At various sites around the Thames area the training on HMS Worcester continued until 1968, when, due to the decimation of the British flag, and the lack of demand for trained officers, (indeed, training had ceased as flags of convenience were sought by all and sundry) the Thames Nautical Training college, HMS Worcester, (then sited at Greenhithe in Kent), was closed.
During the 106 years three ships carried the name “Worcester”, the final one a purpose built training vessel (ex TS Exmouth). The standard of the training received had become recognised by the Marine World as producing a more educated, better class of officers. Well trained, respectful, with high leadership potential. Many by now well known, indeed some famous names were Worcester cadets. Two went to the Antarctic with Scott. I was one who is not well known, famous, or even worthy of fifteen minutes of fame. A perpetual backbencher then, and still the same now!
My introduction to the ship was in error on my first day. It was April 1950. Wearing my brand new uniform I and a group of other cadets were taken from the shoreside causeway in a large motorised boat. On arrival at the ship side, two gangways led upwards. A queue formed to climb one of them. I chose the other, quite deserted. Big mistake, for that gangway was reserved for the captain and senior officers! A form of punishment followed of course.
For two years I was ill fed (rationing was still in force), regularly beaten by cadet captains for some small misdeed or other (a minority were sadistic bullies), scrubbed wooden decks until they shone, and made to climb the rigging of the 3 masted Worcester, (and the Cutty Sark’s which floated alongside). All with no safety nets! As the ship was a recognised small public school, and a paying one at that, many a doting parent sweated over the demand for fees to pay for all this.

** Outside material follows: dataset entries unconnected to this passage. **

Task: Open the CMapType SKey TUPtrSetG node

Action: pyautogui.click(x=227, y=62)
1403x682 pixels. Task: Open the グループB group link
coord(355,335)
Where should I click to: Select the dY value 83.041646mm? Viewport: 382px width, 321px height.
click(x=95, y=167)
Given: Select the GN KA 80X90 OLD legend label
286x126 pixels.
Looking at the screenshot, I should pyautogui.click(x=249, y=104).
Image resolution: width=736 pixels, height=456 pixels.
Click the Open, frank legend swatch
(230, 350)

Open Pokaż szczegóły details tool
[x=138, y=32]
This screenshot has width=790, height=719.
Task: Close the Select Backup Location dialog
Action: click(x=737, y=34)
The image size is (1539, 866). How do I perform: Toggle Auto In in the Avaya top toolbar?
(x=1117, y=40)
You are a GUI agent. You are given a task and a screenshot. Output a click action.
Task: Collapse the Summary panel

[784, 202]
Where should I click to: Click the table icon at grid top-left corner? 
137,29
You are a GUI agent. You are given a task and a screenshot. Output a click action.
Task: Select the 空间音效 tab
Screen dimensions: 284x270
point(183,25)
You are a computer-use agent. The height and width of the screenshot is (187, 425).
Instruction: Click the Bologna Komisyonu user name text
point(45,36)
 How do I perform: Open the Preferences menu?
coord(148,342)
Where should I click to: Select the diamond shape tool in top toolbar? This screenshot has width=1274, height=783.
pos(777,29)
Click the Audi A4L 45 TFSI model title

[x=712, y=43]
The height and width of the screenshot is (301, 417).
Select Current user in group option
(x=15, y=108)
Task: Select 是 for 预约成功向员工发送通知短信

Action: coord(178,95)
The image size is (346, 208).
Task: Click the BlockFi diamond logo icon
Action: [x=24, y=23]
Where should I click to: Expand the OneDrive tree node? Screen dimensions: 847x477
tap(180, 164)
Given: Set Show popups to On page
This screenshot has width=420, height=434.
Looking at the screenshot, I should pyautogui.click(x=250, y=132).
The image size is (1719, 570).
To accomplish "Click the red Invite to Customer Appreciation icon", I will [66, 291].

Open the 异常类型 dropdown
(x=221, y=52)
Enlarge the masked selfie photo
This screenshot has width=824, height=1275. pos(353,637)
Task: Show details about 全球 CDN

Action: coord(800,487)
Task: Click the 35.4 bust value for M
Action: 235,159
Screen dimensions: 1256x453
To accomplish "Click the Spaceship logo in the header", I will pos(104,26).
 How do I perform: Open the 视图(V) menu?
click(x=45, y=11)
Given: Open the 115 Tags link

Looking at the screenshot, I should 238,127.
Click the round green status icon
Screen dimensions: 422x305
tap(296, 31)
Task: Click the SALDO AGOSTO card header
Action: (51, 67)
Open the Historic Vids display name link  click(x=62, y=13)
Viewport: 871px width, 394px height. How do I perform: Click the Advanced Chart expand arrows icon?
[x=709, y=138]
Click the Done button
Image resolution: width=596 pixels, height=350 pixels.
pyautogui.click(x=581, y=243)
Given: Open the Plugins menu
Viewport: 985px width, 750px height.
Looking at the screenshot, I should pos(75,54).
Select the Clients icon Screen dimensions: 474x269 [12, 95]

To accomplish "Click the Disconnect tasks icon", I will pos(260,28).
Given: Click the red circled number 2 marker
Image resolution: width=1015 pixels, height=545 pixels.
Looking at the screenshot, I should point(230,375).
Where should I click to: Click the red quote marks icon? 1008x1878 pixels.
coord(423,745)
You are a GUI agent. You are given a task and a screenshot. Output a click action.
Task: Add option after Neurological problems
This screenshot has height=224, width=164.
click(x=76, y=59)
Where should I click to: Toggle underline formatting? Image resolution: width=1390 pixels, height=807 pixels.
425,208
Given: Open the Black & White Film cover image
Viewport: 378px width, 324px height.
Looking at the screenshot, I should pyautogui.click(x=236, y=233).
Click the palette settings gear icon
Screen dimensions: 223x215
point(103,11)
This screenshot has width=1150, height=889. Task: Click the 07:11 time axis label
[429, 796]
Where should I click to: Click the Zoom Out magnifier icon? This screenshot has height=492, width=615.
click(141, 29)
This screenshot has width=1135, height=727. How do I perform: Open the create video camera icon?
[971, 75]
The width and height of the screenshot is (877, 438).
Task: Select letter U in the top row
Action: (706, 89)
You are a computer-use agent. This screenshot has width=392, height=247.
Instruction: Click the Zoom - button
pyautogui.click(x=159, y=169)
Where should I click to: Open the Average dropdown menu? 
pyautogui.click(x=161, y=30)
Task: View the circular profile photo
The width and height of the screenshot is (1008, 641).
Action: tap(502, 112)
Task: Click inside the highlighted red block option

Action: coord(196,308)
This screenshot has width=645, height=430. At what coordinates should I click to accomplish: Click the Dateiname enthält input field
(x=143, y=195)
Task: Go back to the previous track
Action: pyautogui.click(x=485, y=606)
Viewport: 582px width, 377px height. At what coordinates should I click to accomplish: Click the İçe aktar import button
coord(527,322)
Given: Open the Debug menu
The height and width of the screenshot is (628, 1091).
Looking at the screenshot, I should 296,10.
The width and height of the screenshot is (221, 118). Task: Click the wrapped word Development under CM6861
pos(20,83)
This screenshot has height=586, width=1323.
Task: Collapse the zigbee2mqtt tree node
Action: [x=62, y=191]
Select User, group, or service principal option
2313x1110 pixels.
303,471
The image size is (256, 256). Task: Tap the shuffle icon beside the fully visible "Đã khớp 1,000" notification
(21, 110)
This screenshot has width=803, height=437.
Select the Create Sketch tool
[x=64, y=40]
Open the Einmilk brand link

The officers were all ex Navy or Merchant Navy and were impartial to any abusive punishment meted out. They also had their favourites amongst the cadets. These were used to feed them information, often warped or wrong. It couldn’t happen today. Beating and caning are forbidden. Health & Safety would have closed the ship down. I took it all and ignored the treatment, I’d already seen it worse in my young life.
By arrangement with that famous Greenhithe shipping company, Fred Everard (Yellow Peril), I was also allowed to make a five week summer voyage to Sweden & Denmark as a working crew member on one of their ships, not having a home to go to for summer leave. I was knocked into shape, and metamorphosed from a fifteen year old cheeky, disliked, and callow youth, into a respectful, civilised, well mannered seventeen year old ships apprentice, ready for anything the future threw at me. I did not leave with any honours, but was, and still am grateful for what I had become.
I signed indentures with a small shipping company nobody had heard of and landed on my feet. Unlike most shipping organisations of the day (including Royal Mail, P&O, Ellermans, Blue funnel, Shaw Savill, RFA, etc) they treated me well, not as cheap labour, but as one of a large family. With decent human beings as senior officers, I slotted in quickly, leaving the UK and not returning for five years!
So my training was a success, as will the majority of ex cadets admit. I was a 3rd Officer in two years (acting uncertificated), Senior 2nd officer on a 1,000 passenger ship at the age of 22, Chief officer two years later, and in command years earlier than others of my generation.
On leaving the ship every cadet who had served the required amount of terms was invited to join the Old Worcester’s Association, and this old boys club is still going strong. Also we have the Old Worcester Yacht Club, and members are allowed, by permit, to fly the blue defaced Worcester ensign.
2012 is 150 years since the first Worcester started training cadets. Because training stopped in 1868, there are very few ex cadets now still at sea. The last entry of cadets would have been born in, or about the year I left (1952) making the youngest around 60 years old!